**Task directions**:
Strip the pictures, then copy the remaining data exactly as it stands.

Stored records
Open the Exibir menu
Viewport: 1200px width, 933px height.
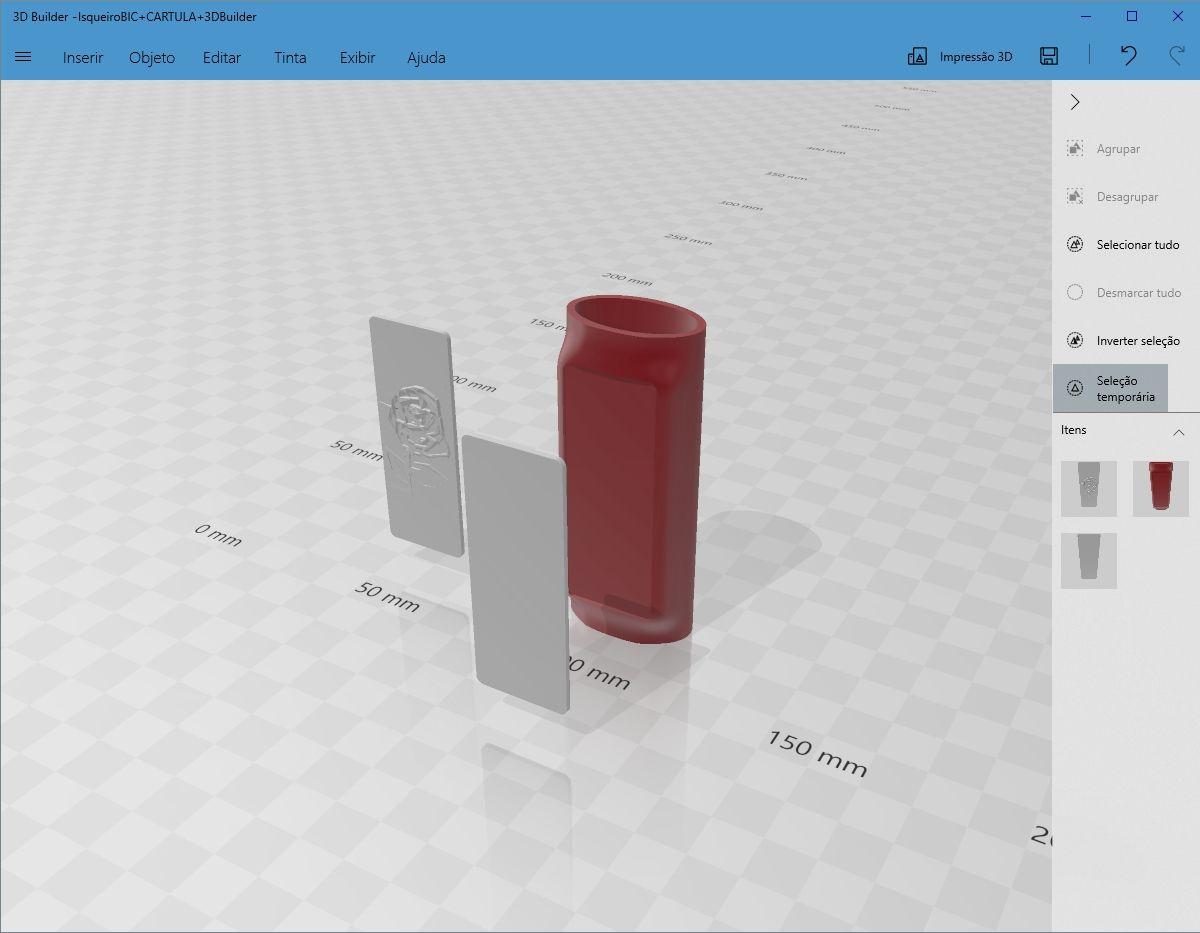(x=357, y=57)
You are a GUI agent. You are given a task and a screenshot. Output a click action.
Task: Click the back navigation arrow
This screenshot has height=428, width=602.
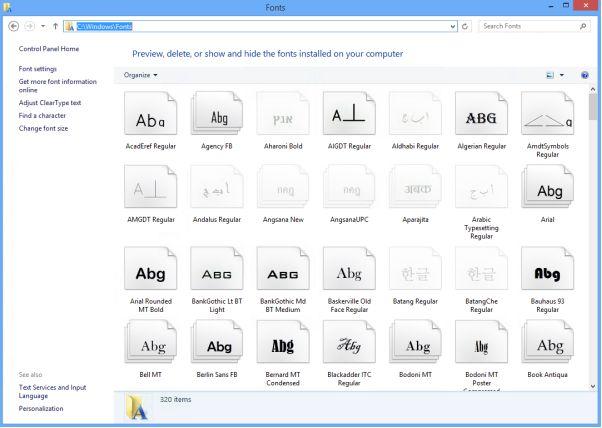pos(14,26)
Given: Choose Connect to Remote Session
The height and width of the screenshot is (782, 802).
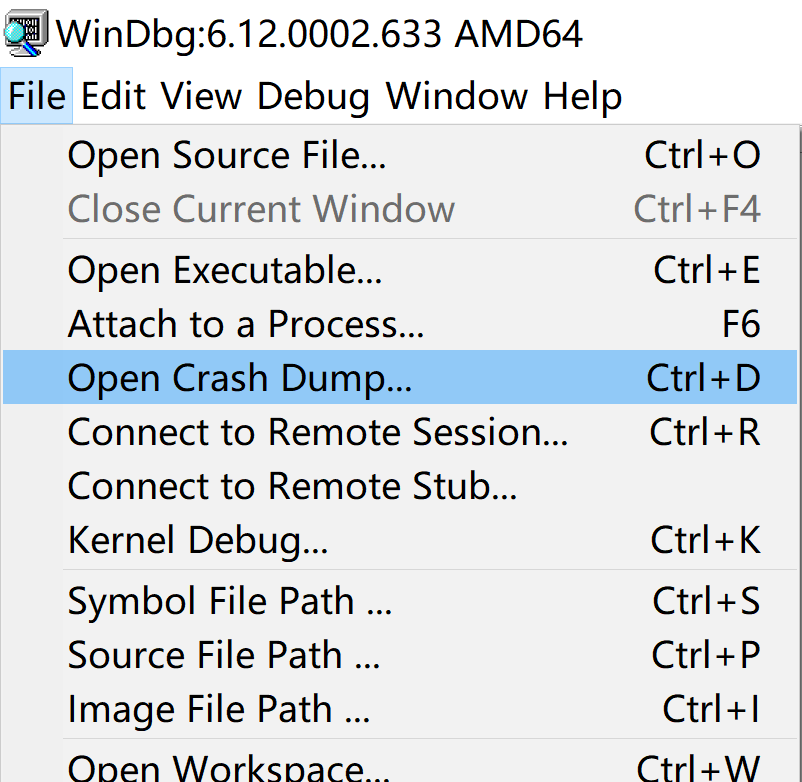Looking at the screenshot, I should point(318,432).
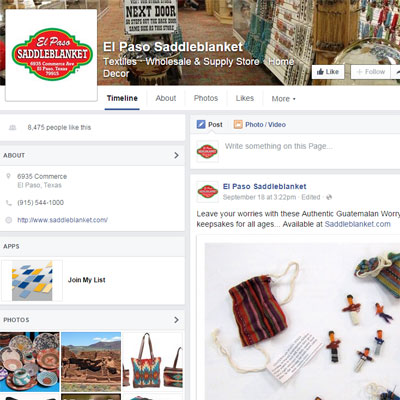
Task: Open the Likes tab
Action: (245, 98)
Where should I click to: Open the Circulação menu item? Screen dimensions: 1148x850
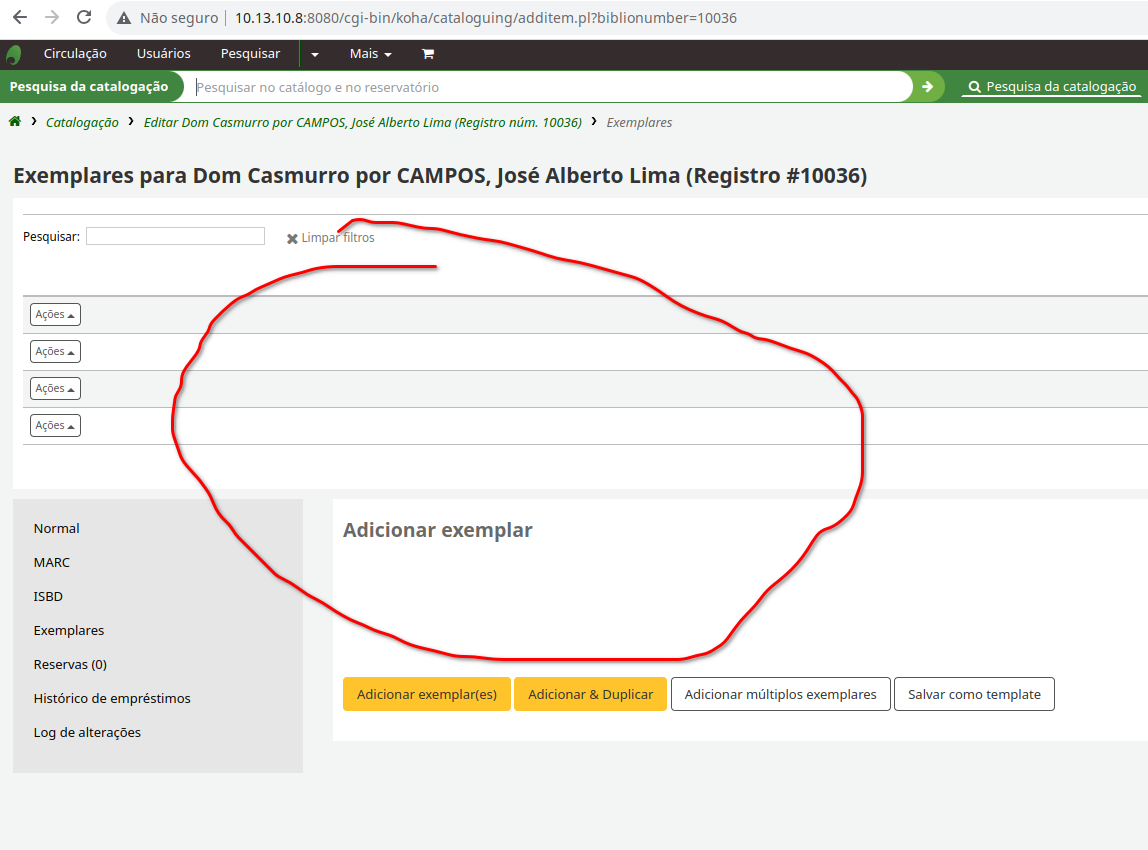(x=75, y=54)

**Answer for the task**:
Open the Exibir menu
Viewport: 1200px width, 933px height.
(x=357, y=57)
You are a GUI agent. You are given a task and a screenshot. Output a click action.
Task: Click the back navigation arrow
This screenshot has height=428, width=602.
pos(14,26)
Given: Choose Connect to Remote Session
The height and width of the screenshot is (782, 802).
Looking at the screenshot, I should point(318,432).
Task: Open the Likes tab
Action: (245, 98)
Where should I click to: Open the Circulação menu item? Screen dimensions: 1148x850
(x=75, y=54)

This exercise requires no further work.